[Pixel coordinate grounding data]
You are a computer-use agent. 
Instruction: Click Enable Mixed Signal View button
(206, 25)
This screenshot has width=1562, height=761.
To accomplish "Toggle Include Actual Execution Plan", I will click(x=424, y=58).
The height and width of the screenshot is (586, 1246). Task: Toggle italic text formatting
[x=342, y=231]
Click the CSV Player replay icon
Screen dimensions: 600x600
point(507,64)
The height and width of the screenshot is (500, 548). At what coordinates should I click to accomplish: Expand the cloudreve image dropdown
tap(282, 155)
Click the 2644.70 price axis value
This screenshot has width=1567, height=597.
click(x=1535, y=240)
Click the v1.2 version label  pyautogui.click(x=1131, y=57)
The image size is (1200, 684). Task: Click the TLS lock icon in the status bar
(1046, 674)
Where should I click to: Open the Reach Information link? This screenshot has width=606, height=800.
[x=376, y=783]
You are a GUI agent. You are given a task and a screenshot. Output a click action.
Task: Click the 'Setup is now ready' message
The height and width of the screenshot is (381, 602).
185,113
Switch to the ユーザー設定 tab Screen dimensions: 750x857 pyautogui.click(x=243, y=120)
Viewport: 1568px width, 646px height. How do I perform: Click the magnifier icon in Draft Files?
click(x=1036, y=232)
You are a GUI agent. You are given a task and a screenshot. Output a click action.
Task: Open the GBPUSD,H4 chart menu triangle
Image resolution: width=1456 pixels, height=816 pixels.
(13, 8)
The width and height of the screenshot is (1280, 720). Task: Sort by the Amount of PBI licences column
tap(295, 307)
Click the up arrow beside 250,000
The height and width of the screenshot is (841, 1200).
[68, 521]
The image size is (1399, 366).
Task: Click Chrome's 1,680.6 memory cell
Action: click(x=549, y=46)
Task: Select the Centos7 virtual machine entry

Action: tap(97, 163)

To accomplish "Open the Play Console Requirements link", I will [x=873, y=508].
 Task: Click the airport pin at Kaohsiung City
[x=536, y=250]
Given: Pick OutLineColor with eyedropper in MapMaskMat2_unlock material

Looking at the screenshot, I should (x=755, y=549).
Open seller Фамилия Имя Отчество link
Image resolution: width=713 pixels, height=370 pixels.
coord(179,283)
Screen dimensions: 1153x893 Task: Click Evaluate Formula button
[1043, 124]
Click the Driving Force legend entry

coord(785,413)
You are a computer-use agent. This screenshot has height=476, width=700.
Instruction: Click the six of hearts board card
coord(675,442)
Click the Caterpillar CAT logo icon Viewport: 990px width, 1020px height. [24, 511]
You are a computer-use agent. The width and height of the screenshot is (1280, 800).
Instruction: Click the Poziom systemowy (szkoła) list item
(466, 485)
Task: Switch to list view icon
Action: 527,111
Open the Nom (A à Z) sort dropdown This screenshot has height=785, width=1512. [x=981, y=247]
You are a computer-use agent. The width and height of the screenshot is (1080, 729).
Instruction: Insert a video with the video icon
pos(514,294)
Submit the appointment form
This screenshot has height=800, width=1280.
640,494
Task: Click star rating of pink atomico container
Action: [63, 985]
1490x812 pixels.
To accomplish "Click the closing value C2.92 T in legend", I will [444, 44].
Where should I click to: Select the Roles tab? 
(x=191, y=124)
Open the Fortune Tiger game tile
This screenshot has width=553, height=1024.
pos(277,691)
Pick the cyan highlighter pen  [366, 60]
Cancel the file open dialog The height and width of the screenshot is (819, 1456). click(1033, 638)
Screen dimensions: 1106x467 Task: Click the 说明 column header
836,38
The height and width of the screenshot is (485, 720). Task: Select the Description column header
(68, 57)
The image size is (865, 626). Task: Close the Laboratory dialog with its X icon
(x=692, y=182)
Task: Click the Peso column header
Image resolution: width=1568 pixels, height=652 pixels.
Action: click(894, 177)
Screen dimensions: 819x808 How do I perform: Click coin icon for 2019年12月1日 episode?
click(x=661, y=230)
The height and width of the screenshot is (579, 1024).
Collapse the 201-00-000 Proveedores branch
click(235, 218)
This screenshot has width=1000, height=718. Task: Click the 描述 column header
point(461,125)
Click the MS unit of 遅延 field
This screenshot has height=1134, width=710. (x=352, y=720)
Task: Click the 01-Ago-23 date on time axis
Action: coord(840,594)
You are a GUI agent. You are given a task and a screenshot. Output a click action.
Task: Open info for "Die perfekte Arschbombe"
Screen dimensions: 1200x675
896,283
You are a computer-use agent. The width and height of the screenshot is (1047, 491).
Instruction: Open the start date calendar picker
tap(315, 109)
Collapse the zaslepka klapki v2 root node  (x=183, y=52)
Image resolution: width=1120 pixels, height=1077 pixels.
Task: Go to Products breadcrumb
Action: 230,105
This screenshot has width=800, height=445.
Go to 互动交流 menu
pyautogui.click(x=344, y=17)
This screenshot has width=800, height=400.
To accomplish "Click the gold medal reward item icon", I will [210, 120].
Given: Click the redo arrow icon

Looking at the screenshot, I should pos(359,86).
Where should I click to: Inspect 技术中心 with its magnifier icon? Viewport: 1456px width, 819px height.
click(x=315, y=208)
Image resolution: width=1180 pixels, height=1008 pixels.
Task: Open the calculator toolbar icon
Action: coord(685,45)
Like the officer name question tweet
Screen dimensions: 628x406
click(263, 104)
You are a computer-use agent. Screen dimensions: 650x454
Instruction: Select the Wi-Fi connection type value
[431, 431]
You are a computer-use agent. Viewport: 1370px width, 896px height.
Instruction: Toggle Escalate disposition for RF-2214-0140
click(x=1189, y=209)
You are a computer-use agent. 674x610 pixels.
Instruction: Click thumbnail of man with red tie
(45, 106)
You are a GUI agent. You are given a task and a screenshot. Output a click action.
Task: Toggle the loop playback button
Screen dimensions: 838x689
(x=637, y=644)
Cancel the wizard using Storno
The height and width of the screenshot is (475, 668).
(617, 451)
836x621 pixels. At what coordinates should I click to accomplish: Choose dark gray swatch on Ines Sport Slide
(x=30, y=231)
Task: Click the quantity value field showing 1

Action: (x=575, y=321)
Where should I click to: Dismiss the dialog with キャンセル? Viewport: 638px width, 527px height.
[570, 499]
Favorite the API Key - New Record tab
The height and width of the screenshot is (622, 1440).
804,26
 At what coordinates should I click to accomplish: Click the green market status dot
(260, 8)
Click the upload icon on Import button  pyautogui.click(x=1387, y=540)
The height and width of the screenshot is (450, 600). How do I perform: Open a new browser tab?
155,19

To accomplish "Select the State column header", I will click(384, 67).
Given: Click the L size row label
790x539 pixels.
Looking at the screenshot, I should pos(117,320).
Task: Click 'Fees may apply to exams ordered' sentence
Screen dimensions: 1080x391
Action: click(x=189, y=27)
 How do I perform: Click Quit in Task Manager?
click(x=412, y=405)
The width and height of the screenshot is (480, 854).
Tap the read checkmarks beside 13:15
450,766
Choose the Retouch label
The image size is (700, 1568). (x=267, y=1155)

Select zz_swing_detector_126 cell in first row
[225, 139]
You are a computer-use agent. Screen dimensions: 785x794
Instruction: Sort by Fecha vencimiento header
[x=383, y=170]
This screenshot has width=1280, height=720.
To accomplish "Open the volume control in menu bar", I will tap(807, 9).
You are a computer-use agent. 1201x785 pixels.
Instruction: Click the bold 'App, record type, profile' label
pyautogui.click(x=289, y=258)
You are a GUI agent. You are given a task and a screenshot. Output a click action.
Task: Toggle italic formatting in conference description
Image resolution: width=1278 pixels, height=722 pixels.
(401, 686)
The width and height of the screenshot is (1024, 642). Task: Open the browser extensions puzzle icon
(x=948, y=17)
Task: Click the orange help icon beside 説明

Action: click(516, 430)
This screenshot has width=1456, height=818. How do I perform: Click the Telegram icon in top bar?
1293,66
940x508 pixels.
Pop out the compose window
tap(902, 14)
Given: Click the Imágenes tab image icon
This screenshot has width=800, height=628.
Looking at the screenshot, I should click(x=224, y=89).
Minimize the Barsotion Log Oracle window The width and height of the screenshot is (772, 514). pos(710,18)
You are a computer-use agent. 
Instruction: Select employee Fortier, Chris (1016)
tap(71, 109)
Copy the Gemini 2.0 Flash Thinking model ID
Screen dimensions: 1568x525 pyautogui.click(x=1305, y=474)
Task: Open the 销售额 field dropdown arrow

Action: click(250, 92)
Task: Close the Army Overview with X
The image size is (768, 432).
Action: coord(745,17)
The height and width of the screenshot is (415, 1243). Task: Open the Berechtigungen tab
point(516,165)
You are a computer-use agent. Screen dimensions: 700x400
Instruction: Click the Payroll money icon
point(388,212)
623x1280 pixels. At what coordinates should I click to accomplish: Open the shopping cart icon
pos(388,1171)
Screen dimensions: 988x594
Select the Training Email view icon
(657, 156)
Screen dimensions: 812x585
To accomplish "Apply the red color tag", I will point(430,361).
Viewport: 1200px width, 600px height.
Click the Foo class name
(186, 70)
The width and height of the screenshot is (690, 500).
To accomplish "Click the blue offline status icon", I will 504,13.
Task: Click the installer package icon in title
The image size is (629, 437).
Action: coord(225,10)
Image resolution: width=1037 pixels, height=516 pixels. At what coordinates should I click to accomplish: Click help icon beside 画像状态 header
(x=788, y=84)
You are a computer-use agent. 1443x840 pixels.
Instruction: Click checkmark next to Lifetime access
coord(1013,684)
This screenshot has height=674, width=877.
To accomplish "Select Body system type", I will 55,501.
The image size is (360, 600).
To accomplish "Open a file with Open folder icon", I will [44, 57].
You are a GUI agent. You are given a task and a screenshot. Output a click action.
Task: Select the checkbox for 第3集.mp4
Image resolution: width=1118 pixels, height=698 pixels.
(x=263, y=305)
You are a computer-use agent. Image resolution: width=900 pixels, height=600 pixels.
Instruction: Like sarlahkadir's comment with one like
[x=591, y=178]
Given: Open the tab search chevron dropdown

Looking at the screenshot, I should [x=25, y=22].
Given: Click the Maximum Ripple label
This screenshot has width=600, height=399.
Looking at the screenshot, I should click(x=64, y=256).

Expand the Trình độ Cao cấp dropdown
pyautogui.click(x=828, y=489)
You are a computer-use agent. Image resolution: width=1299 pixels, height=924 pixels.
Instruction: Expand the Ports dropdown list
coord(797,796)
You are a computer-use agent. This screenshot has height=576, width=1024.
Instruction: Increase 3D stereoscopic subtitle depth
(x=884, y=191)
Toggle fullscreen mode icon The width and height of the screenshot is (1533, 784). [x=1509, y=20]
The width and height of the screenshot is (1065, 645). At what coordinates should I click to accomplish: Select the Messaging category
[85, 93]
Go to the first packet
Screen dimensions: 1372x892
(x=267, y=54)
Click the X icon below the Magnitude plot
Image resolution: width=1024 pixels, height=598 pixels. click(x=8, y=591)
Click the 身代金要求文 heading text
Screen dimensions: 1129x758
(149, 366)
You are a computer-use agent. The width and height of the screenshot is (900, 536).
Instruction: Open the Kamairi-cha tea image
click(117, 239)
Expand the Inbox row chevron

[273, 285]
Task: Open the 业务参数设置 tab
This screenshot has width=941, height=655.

## DESCRIPTION OF THE TASK
There is a run of lines above from the one with "This screenshot has height=674, width=877." to the one with "You are a computer-use agent. Image resolution: width=1299"; print exactly that run, both ends included, and nothing else.

## RESPONSE TO THIS TASK
This screenshot has height=674, width=877.
To accomplish "Select Body system type", I will 55,501.
The image size is (360, 600).
To accomplish "Open a file with Open folder icon", I will [44, 57].
You are a GUI agent. You are given a task and a screenshot. Output a click action.
Task: Select the checkbox for 第3集.mp4
Image resolution: width=1118 pixels, height=698 pixels.
(x=263, y=305)
You are a computer-use agent. Image resolution: width=900 pixels, height=600 pixels.
Instruction: Like sarlahkadir's comment with one like
[x=591, y=178]
Given: Open the tab search chevron dropdown

Looking at the screenshot, I should [x=25, y=22].
Given: Click the Maximum Ripple label
This screenshot has width=600, height=399.
Looking at the screenshot, I should click(x=64, y=256).

Expand the Trình độ Cao cấp dropdown
pyautogui.click(x=828, y=489)
You are a computer-use agent. Image resolution: width=1299 pixels, height=924 pixels.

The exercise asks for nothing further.